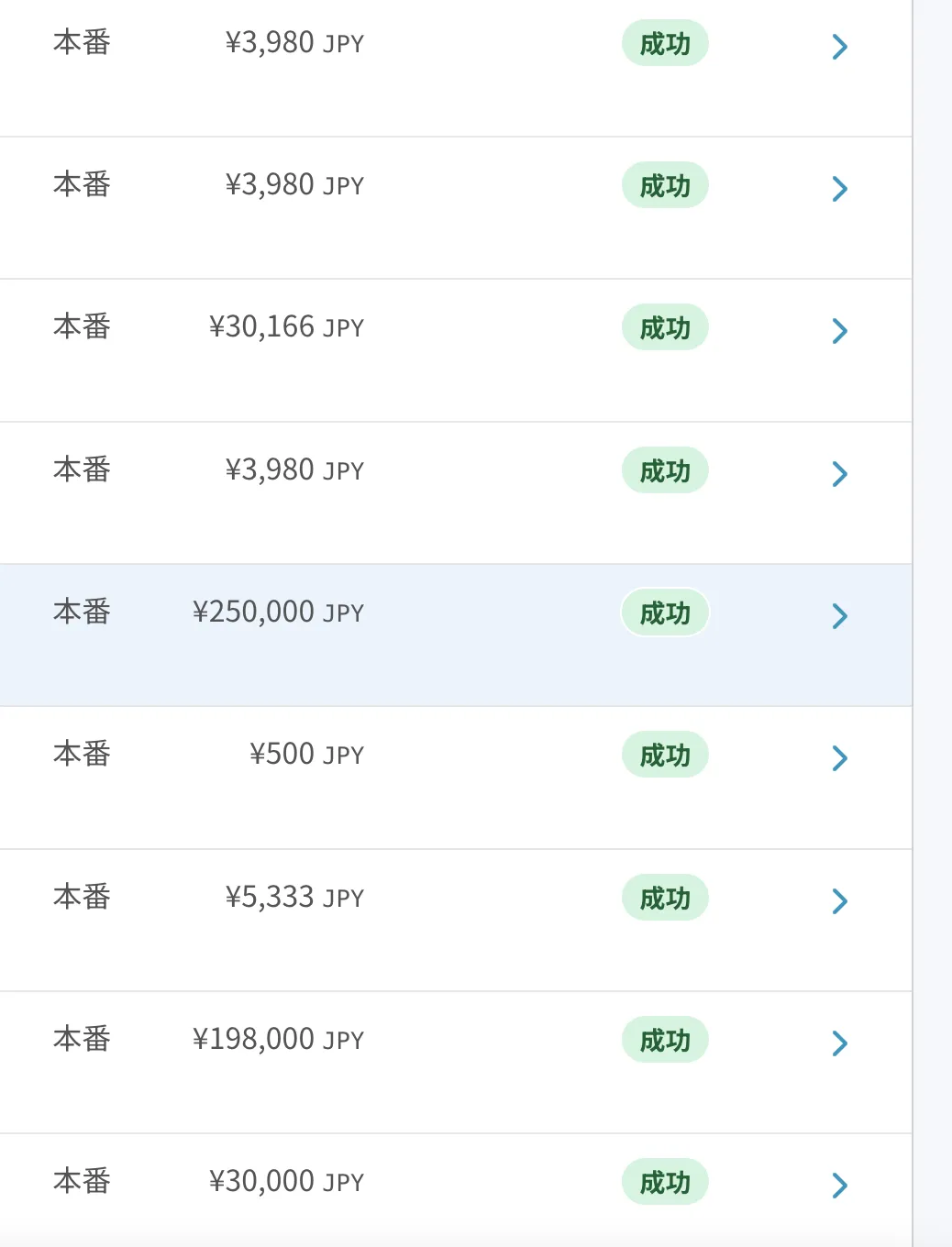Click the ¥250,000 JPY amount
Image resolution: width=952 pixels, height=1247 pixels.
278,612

---

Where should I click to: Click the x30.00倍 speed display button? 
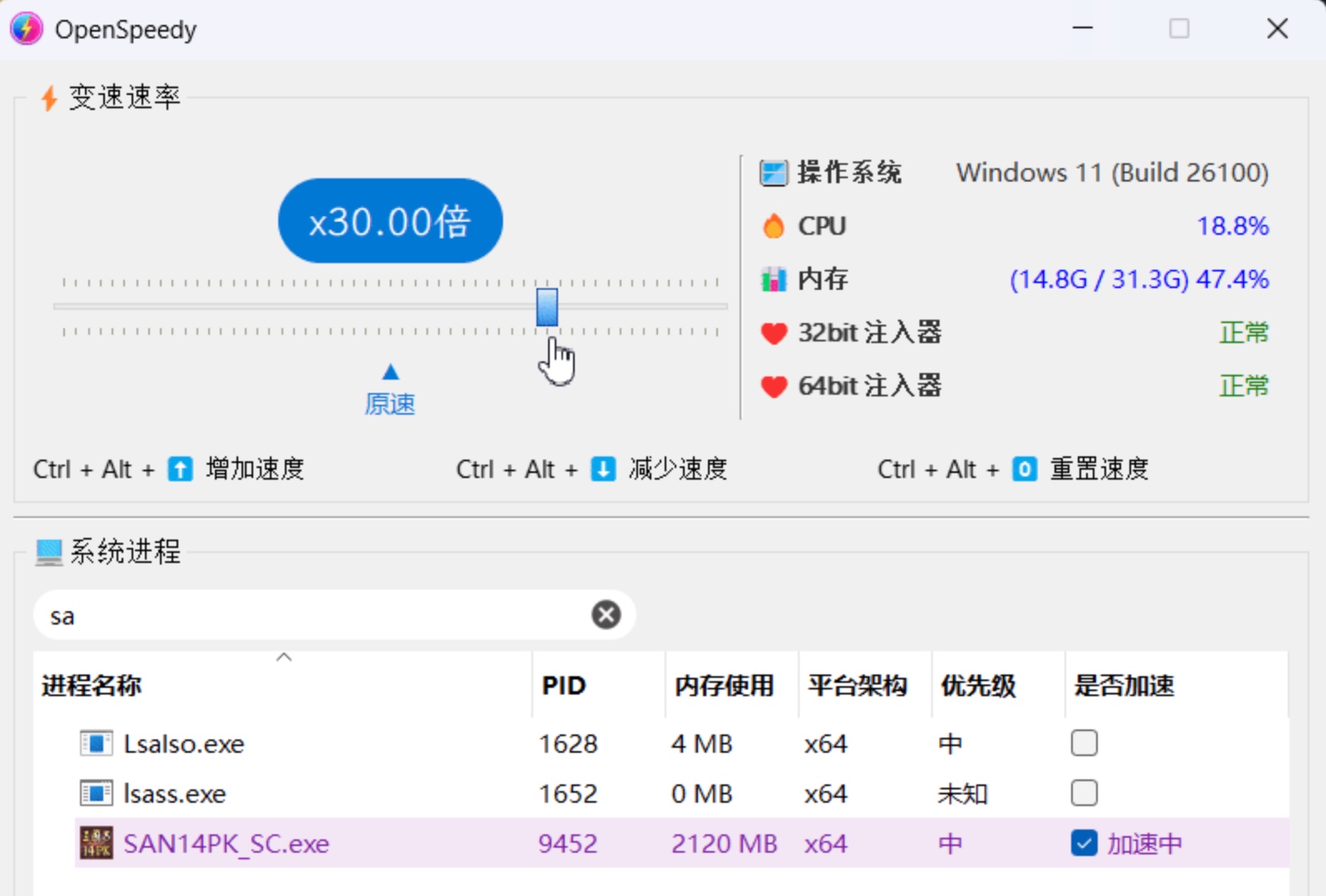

* * *

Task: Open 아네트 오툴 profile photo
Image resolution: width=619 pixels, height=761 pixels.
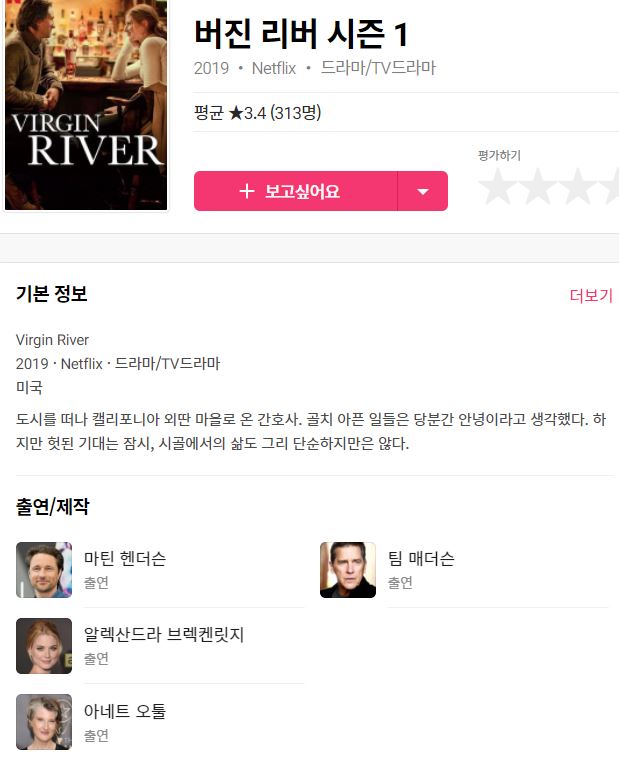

* _What is being asked_: Rewrite the lines from the one with "Task: Open 아네트 오툴 profile photo" up to and including the one with "Image resolution: width=619", switching "profile photo" to "account avatar" and leaving the rest unchanged.

* _Written answer_:
Task: Open 아네트 오툴 account avatar
Image resolution: width=619 pixels, height=761 pixels.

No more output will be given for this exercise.